Microdialysis of dopamine was performed in the striatum with four different microdialysis cannulas: a trans-cerebral probe, a U-shaped probe, a I-shaped probe and a commercially available I-shaped probe (Carnegie). The commercial cannula was studied with as well as without a guide cannula. The effect of infusion of tetrodotoxin (TTX) or calcium free-Ringer solution on the dialysate content of dopamine released was determined 2 h after implantation (day 1) as well as 24 h after implantation (day 2). Two hours after implantation, all cannulas displayed a certain amount of TTX-independent overflow of dopamine. The best results were obtained with the I-shaped cannula: already 2 h after implantation of the probe, about 85% of the release of dopamine was TTX-dependent. In case of the trans-cerebral cannula and the Carnegie cannula (implanted without guide in anesthetized rats), 70-75% of the output of dopamine was TTX-dependent.

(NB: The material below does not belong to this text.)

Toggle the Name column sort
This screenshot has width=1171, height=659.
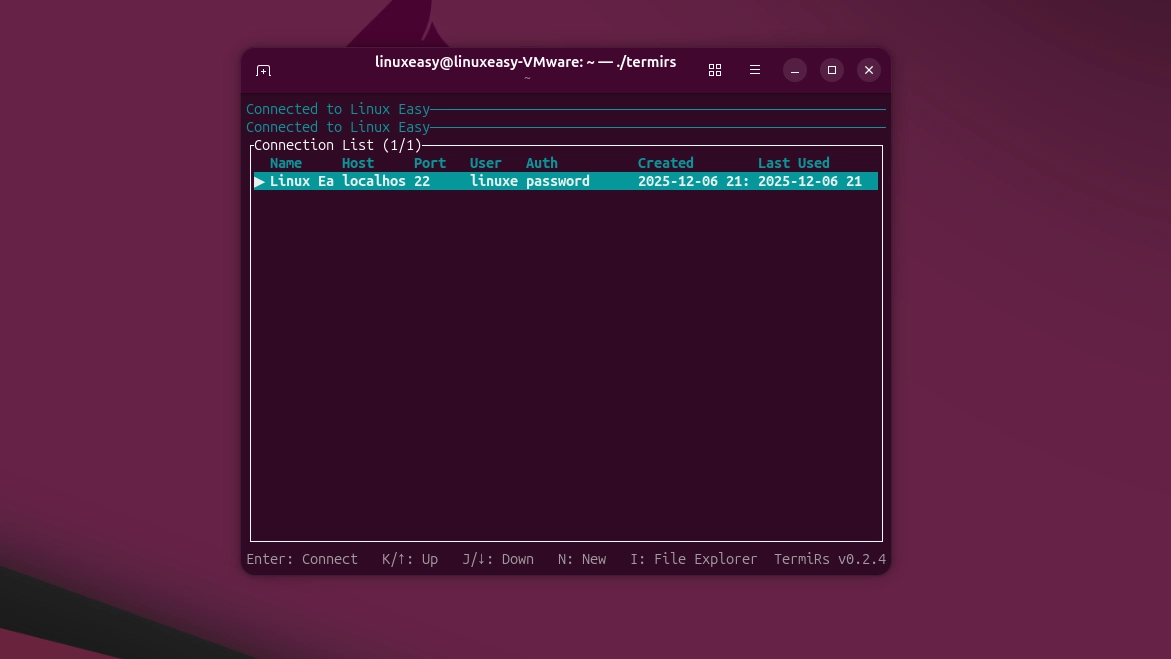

When the Carnegie cannula was implanted with a guide cannula, only 45% of the dopamine output was TTX-dependent. The responses to calcium-free perfusion were much more variable. Dopamine output in I-shaped and the U-shaped probes was virtually insensitive to calcium-free perfusion in acute experiments. Twenty-four hours after implantation of the probes, the calcium- and TTX-dependency was much more pronounced. All types of cannulas studied now sampled dopamine that was completely TTX-dependent. Calcium-free perfusion caused a reproducible disappearance of dopamine from the dialysates to 30% of controls, in all cannulas studied. When the removable Carnegie cannula was re-implanted 24 h after its first implantation, 91% of the dopamine overflow was TTX-sensitive. These results confirm earlier conclusions that microdialysis experiments should be carried out at least 24 h after implantation of the probe.